Sunday, February 17, 2008

You know what really grinds my gears?

The gross mistreatment of condoms by so many people.

I saw a group giving out free condoms the other day...it was about twenty degrees outside. This is not okay.

Condoms should be kept at room temperature.

Don't leave them in the glove compartment for long periods of time. Putting them in your wallet or in your back pocket is not okay. I don't care if it's only going to be there for a night; your ass is a hot thing that can weaken the latex. If you need to take them out with you, at least put them in a purse or something.

As for the rest, just read the damn box: it tells you EVERYTHING...

Except this (which is my little gift to you): To test your condoms (after you're done boning), just fill them with water; if water leaks out anywhere, you know you have a breach, and you can go get some emergency contraception and use it when it's most useful (which is as close to the event as you can possibly get, btw).

I'm not gonna pull any of my philosophy on when and how you should have sex (at least in this installment), but if you're going to do it, realize that babies are a serious possibility.

Take your safety that seriously, alright?

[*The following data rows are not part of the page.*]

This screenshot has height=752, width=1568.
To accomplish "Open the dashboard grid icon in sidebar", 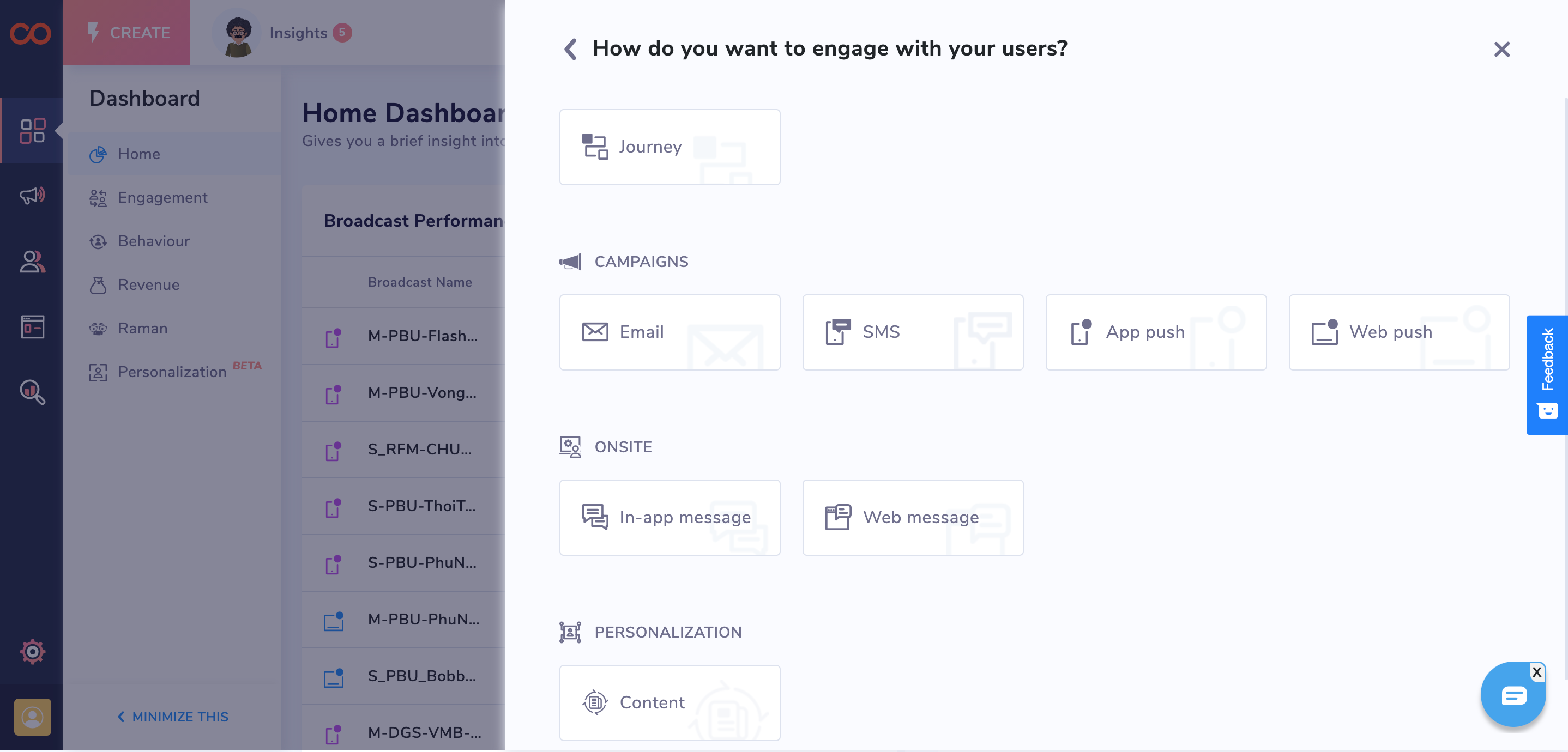I will click(x=32, y=130).
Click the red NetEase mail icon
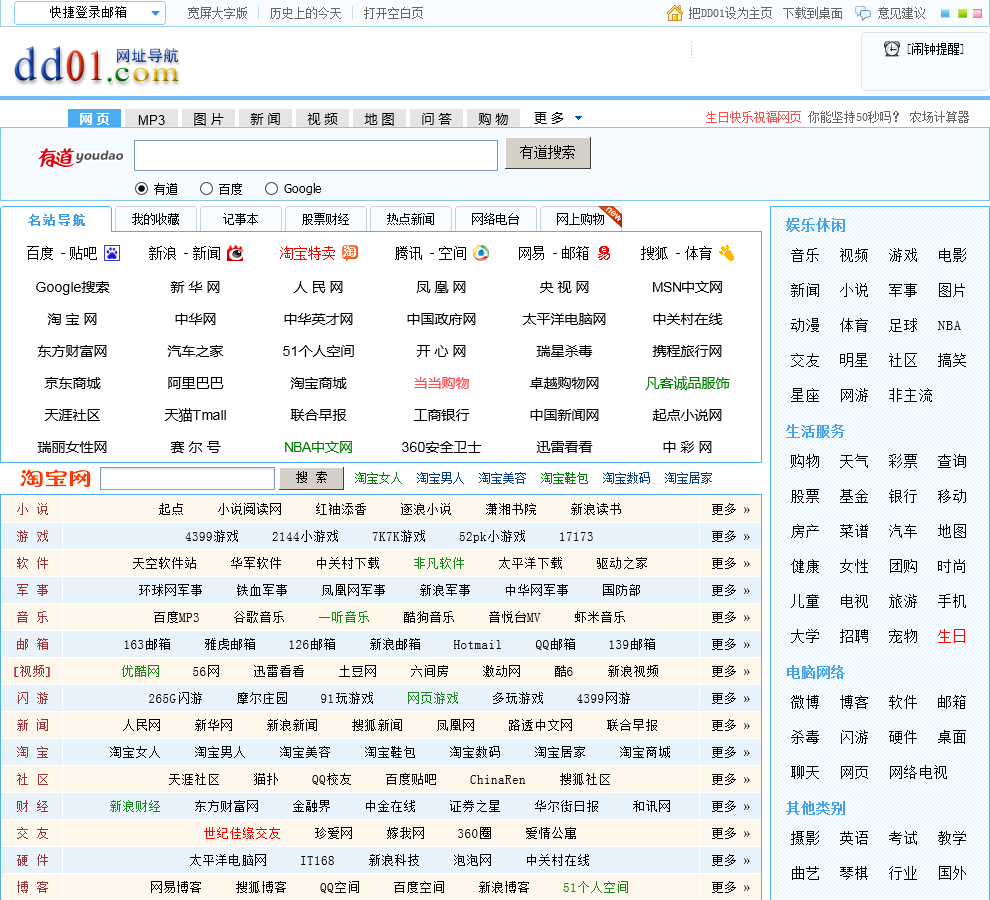Viewport: 990px width, 900px height. (x=604, y=254)

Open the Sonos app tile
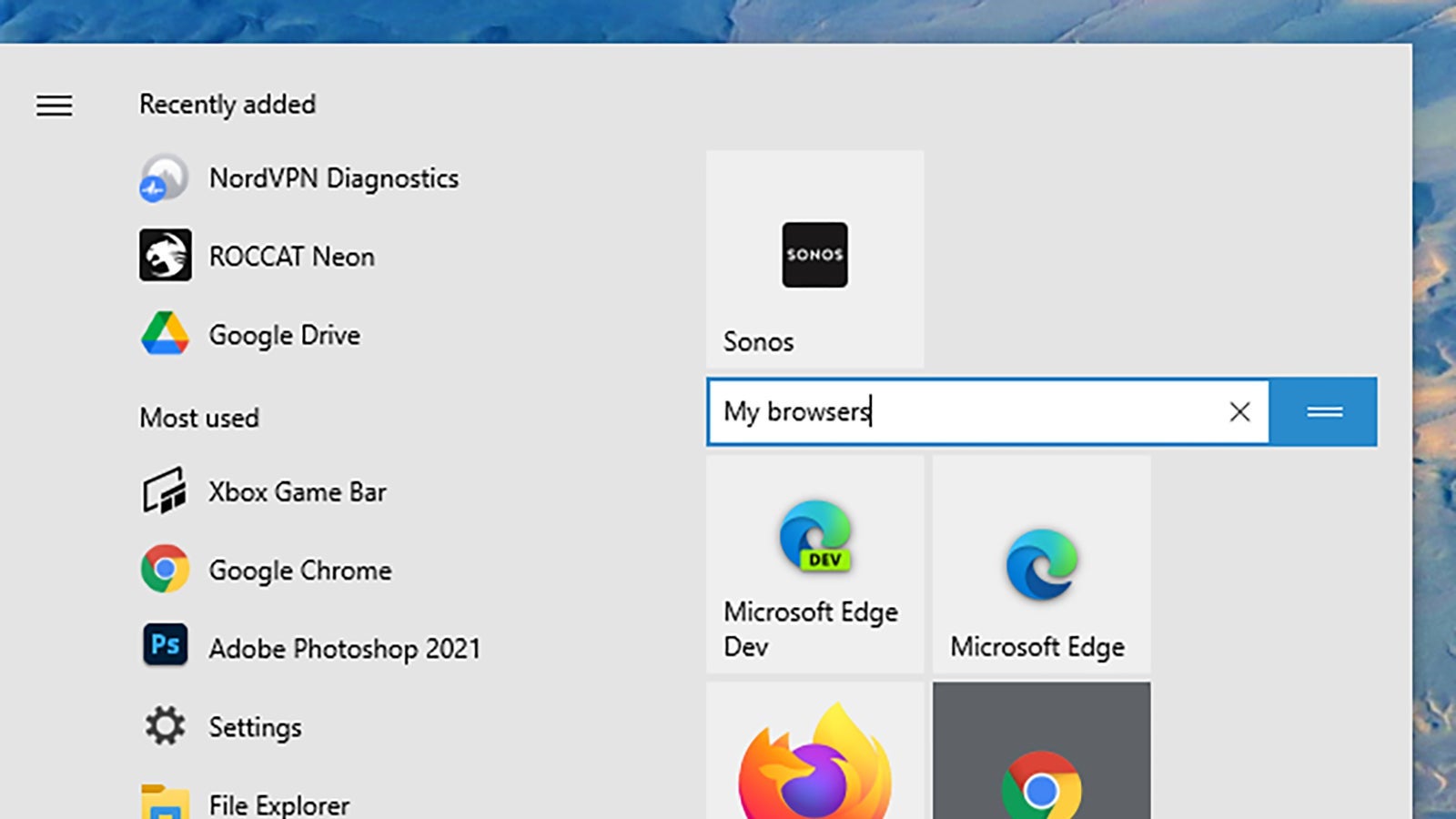tap(814, 257)
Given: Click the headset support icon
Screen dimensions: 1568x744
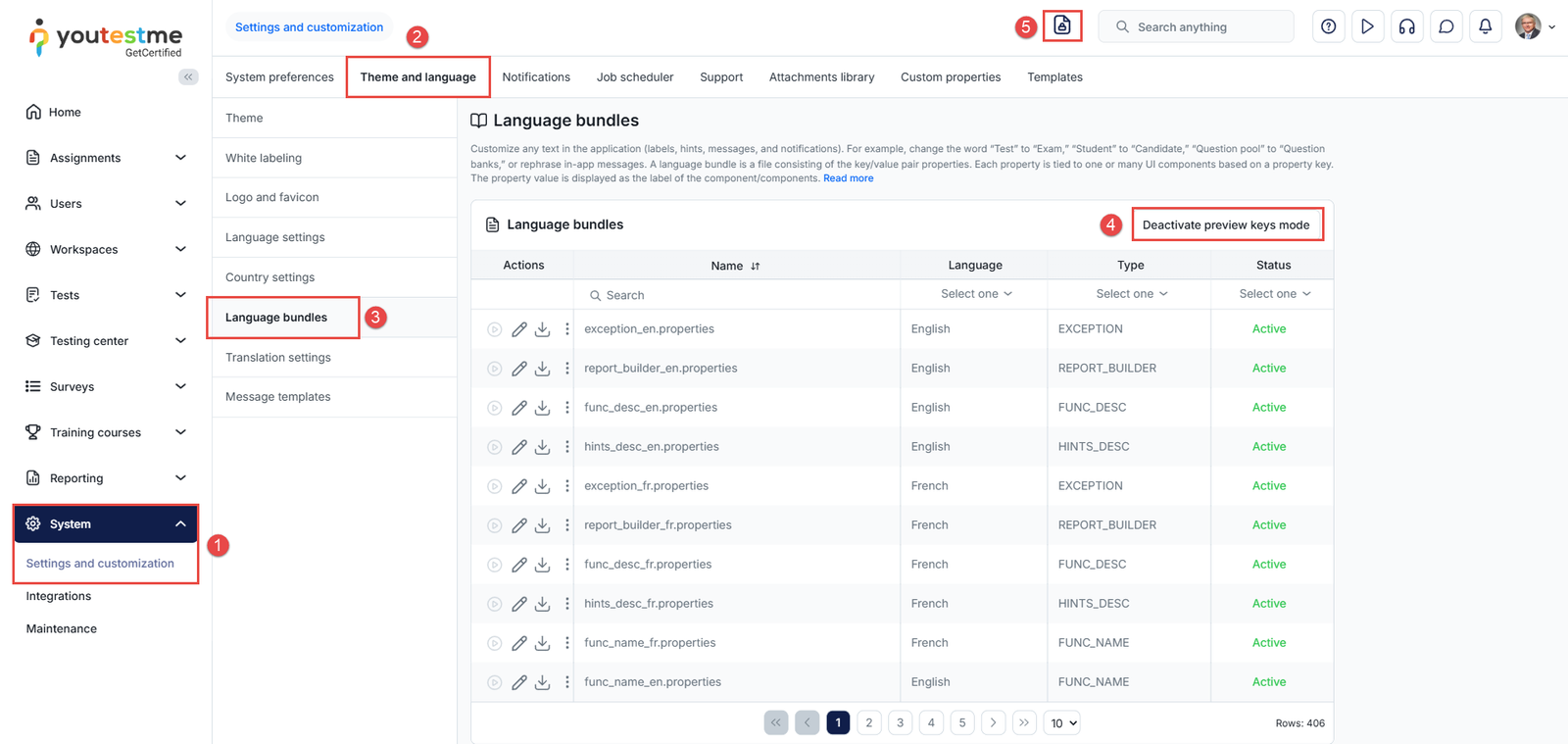Looking at the screenshot, I should [x=1406, y=26].
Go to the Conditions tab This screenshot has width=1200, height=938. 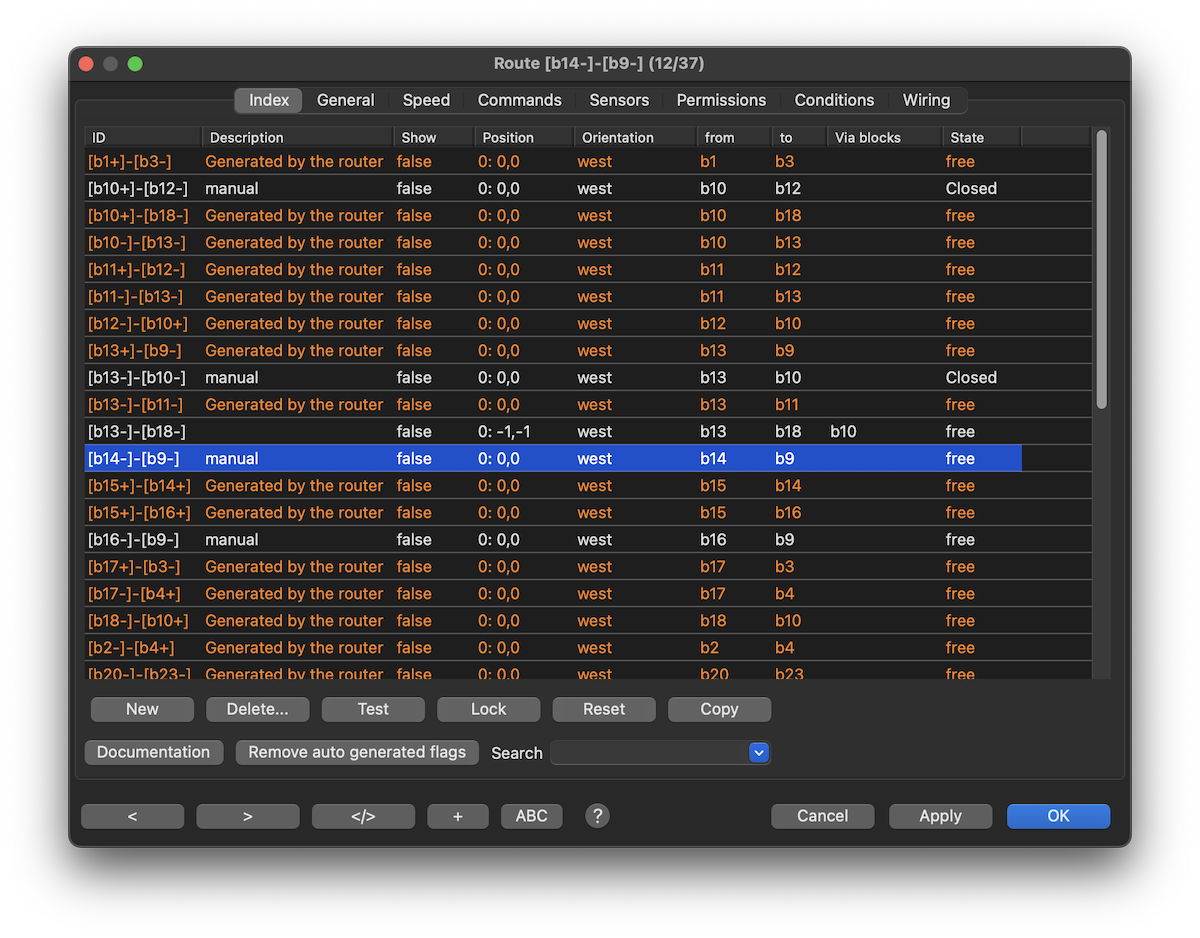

I'm sure some of you will come back at me with "well I did such and such and my girlfriend isn't preggers." Well I congratulate you. That doesn't mean you're not stupid.

10 comments:

Anonymous said...

I don't use condoms, nyah nyah nyah. I'm on the pill and my boyfriend doesn't have any STDs. From this post it looks like I don't really want to use condoms anyways :\

Swales said...

^That's exactly what I thought, Anon1. It didn't turn out well. Condoms are a good thing. Use them.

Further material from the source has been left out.